Werfen, werfen, werfen…
Und dann dieses stundenlange Werfen und nichts, einfach gar nichts passiert. Doch dann auf einem Mal ruckt es in der Rute und zwar richtig, man hiebt an – energisch, aber bitte nicht so doll wie beim Hecht. Der Fisch springt und das Adrenalin läuft einem aus den Ohren. Wenn die Forelle dann im Kescher liegt, sind die Strapazen vergessen. Dinge, für die man kämpfen musste, sind doch die schönsten. Ich habe mir grad Fotos von meinem Angelfreund Bastian angesehen. Er hält eine Meerforelle in den Armen wie in Neugeborenes – die kleine Mefo ist gesund, misst schon 78 Zentimeter, wiegt 5600 Gramm, der Fang war anstrengend, aber letztlich sind alle wohlauf und der Papi ist stolz wie Bolle.
Wir kommen wieder
Dieses Jahr werden wir wahrscheinlich erst im April für ein Wochenende an die Küste fahren.
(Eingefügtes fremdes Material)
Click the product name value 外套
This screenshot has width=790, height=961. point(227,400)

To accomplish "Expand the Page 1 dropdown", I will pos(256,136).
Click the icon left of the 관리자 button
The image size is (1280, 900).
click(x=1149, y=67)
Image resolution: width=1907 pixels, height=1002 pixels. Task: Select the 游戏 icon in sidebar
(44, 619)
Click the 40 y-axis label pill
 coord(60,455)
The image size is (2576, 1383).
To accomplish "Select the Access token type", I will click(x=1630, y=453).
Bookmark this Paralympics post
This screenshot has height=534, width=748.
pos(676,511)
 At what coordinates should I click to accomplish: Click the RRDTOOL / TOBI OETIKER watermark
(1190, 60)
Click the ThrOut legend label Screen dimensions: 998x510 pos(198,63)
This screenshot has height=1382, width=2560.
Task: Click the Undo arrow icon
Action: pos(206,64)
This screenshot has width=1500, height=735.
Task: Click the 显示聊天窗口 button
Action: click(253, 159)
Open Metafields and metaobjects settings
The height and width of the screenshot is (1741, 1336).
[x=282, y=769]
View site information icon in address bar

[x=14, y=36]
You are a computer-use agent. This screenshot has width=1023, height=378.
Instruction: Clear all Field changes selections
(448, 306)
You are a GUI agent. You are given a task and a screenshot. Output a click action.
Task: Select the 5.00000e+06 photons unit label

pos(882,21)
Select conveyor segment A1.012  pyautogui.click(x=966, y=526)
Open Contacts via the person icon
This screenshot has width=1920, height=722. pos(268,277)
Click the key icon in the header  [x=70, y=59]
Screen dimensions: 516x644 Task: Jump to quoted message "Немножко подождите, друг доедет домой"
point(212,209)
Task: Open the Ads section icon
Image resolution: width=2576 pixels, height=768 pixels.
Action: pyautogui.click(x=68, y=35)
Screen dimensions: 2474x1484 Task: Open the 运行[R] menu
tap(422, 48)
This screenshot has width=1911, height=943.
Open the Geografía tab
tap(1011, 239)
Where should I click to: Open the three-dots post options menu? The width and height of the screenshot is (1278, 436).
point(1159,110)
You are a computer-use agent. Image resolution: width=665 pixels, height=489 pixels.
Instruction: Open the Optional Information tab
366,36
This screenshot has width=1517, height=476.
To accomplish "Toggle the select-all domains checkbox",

Der Winter, der bis dato kein richtiger war, wird dann nominell bereits zu Ende sein. Im Wasser wird das Leben pulsieren. Die Seeringelwürmer haben bereits Hochzeit gefeiert, die Sandaale sind feist und rund und tausende von Forellen wurden von uns Hobbyanglern in 2015 aus der Ostsee geangelt worden sein. Die Angler, die uns in den letzten Jahren kurz mal Gesellschaft geleistet haben und auf einen frisch aufgebrühten Kaffee in unser Räuberlager kamen, waren meist Locals. Sie kennen ihre Strände, wissen bei welchem Wind und welchen Wassertemperaturen, man wo die besten Aussichten auf Forellen hat. Sie haben bestimmt einen besseren Schnitt als wir. Für uns ist die Forelle der Fisch der zweitausend Würfe. Unser Wochenende ist lang geplant, Wind und Wetter hingegen völlig unplanbar. Wir sind stationär und nicht nomadisch. Das ist sicher kein Erfolgsrezept für eine gute Fangquote, doch bei dem Mefo-Camp geht es ja auch noch um ganz andere Dinge: Ein Wochenende draußen, ein gutes Feuer, Freundschaft und Geschichten – von dicken Fischen.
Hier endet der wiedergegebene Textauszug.